We had a brief discussion about this in our team meeting, and I've been tasked with sorting it out.

It is true that we still cannot correlate a request with a response - yet it is also true that this is not imperative in this case. Strictly speaking it's the user ( and maybe request_body) and response_body connection that is relevant. Moreover this is particular to search requests.

First of all, there is no unique id for a RestRequest, as there is for a Task, so a log entry of a response would not have a way to link to an id of a request. Therefore, either we add serial numbers to requests (and log them when we also log the request_body) or the new log entry should contain both the request and the paired response. Both alternatives require some work. The former would be interesting because Tasks are spawned from Requests and in a grander scheme of things we could fit tasks and requests in a session. The latter, more pragmatic to the issue at hand, should wrap the ActionListener<SearchResponse> in another listener which also packs the request and the log trail pipe. I reckon SecurityActionFilter#apply would be the place to hook in the wrapping listener. Also, the user should be available there to pack him together too. It sounds a little convoluted, but this is because security has been concerned with ingress (request filters...) and the whole plumbing is out reach by the time the response is ready to be sent.

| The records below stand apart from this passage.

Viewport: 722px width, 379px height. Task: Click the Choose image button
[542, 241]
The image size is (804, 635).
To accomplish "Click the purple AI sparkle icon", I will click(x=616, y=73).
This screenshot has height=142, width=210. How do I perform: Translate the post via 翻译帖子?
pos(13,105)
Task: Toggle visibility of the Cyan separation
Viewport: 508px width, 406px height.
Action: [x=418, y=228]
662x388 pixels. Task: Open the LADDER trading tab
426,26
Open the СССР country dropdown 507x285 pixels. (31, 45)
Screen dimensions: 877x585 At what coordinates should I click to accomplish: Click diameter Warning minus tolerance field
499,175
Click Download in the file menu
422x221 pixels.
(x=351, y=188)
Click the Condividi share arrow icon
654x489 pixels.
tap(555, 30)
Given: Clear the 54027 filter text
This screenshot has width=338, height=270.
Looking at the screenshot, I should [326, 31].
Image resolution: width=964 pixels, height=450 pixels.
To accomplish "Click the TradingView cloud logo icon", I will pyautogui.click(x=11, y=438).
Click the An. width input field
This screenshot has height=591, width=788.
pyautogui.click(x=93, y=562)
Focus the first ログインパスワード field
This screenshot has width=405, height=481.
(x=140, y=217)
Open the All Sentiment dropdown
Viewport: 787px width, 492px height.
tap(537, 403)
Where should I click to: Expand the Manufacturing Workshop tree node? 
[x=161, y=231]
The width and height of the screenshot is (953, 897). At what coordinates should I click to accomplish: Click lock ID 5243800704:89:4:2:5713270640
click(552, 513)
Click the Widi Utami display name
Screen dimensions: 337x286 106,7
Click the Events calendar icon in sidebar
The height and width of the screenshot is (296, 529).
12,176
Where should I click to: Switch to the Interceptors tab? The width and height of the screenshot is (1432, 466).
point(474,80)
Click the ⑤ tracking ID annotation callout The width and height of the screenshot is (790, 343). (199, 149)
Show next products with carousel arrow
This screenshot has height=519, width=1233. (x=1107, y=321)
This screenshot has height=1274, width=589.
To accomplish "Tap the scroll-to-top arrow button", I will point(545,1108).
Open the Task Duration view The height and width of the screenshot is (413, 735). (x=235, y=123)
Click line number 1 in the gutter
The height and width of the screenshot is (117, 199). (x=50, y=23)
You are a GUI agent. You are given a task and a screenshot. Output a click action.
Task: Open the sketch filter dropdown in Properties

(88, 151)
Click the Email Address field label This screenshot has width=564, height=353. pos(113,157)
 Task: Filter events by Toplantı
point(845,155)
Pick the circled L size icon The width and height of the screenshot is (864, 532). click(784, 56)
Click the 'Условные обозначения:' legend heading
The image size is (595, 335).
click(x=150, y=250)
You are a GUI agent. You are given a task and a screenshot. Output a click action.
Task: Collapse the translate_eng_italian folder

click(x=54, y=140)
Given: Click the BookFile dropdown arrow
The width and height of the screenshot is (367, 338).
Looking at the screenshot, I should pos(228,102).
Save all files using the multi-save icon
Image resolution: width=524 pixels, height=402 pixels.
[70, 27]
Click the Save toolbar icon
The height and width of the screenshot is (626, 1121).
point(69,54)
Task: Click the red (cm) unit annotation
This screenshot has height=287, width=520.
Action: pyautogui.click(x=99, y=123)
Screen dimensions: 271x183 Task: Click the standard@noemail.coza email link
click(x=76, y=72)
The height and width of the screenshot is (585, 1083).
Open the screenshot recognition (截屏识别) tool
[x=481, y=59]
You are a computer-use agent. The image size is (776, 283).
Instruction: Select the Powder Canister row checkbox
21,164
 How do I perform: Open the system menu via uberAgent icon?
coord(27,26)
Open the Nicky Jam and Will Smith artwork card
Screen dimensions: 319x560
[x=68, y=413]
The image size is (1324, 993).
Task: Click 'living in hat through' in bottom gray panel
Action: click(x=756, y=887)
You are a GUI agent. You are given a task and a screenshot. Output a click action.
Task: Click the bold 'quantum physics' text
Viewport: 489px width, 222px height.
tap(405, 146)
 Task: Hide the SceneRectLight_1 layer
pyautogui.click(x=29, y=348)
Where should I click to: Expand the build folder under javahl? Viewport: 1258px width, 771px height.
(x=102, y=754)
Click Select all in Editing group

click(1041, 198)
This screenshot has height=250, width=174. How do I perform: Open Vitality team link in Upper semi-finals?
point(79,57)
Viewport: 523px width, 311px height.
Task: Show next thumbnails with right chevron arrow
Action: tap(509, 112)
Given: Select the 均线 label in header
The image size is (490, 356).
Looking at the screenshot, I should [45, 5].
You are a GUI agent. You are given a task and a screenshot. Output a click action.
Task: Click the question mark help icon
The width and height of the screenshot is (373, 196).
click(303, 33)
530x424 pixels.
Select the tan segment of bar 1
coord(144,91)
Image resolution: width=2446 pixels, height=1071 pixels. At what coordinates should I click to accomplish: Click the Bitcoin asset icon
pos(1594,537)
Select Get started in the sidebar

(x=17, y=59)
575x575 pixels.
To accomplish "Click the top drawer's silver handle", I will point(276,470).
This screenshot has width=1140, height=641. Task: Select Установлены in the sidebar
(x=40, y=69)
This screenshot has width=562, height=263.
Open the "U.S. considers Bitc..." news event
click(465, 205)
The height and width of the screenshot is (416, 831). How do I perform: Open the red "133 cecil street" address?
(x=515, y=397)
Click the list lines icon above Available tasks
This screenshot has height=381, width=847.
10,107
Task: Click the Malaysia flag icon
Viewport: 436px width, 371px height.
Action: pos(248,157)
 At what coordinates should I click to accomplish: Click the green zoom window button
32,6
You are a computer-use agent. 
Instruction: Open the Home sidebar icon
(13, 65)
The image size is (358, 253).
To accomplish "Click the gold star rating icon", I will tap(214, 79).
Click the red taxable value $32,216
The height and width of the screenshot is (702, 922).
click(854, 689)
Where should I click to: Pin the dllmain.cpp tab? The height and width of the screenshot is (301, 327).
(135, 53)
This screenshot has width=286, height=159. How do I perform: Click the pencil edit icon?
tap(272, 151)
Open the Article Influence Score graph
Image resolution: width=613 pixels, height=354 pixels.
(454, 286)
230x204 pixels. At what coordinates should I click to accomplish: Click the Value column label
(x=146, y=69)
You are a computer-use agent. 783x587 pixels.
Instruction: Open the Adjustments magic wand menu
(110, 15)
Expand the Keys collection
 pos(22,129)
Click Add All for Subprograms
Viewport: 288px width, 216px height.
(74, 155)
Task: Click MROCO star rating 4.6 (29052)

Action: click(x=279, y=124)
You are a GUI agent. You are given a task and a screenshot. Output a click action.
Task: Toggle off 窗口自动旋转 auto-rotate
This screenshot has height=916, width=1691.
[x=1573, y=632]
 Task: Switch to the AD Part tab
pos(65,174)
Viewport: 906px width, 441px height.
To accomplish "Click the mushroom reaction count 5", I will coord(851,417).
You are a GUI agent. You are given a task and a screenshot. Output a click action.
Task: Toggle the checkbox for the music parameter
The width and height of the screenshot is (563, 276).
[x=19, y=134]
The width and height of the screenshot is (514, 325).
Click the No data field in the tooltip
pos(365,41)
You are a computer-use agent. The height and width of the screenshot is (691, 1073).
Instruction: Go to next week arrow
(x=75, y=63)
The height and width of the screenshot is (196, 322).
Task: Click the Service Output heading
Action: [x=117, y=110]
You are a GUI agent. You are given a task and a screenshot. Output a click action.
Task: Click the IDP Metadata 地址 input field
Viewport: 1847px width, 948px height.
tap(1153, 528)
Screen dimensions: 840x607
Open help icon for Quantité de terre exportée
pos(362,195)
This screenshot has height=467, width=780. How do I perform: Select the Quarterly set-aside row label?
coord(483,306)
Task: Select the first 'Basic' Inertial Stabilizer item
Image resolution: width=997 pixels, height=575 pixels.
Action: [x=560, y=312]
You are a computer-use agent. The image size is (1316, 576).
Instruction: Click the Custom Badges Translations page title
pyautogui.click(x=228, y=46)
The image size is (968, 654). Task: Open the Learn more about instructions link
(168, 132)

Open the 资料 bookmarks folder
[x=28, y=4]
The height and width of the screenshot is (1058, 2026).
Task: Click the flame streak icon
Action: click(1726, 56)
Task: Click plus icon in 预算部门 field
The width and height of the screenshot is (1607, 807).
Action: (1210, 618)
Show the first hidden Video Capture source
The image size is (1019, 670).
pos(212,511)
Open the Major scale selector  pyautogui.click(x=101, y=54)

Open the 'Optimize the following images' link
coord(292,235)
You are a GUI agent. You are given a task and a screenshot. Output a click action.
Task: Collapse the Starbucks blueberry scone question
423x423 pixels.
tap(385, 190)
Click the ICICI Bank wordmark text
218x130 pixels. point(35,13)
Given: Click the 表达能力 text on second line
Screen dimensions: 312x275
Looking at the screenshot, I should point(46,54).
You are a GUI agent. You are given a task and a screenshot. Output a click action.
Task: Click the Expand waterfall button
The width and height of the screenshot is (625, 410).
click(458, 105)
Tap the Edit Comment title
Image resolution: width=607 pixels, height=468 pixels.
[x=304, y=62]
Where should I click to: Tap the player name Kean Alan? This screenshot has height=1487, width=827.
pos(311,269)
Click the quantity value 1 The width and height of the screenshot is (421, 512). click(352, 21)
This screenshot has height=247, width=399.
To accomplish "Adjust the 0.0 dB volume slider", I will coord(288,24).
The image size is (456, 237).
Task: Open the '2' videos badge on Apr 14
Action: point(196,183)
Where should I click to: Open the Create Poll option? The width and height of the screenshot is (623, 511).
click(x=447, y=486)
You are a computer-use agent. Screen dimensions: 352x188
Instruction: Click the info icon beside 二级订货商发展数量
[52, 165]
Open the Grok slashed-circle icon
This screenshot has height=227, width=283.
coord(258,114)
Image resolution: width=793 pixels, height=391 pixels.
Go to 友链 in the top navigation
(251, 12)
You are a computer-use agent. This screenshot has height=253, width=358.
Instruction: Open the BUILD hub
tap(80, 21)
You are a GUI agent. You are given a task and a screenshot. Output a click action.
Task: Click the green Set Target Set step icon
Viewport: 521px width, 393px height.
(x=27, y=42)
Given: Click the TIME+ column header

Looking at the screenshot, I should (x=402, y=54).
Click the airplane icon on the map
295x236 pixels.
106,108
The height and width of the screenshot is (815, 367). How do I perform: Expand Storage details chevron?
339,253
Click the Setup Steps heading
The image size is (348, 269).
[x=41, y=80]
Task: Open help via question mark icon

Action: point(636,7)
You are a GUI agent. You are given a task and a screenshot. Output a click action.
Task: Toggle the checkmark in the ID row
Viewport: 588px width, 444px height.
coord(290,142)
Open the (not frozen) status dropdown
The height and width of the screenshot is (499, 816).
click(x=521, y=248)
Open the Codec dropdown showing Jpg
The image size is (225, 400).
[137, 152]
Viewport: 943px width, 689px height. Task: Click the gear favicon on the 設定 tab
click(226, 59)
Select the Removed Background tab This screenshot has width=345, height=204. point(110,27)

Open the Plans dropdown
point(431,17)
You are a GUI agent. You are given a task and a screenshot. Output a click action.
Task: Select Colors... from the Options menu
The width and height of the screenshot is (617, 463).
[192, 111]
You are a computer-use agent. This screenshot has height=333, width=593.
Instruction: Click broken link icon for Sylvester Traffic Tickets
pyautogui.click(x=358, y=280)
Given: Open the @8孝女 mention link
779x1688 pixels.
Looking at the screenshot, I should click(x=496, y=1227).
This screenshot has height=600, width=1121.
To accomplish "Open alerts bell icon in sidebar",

But the user does stir up an interesting question: Suppose that we have a log line that contains the request_body and the response details we want, moreover X-Opaque-Id would also be there. Should this entry be an audit log entry? I does not look so to me. It could just as well be an entry in the elasticsearch.log. Now, if we throw in the requirement that responses have to be ascribed to the user, as a precursor to an accounting feature, then from this perspective, it is indeed more of an audit log entry.

@skearns64 @elastic/es-security I wonder, will the X-Opaque-Id, request_body and response parameters (hits, time, shards...) in a new log entry, be enough to meet this request? In other words can we keep the user out of it? In this case, the log entry can also be forwarded to the usual elasticsearch.log and the feature can sit in OSS.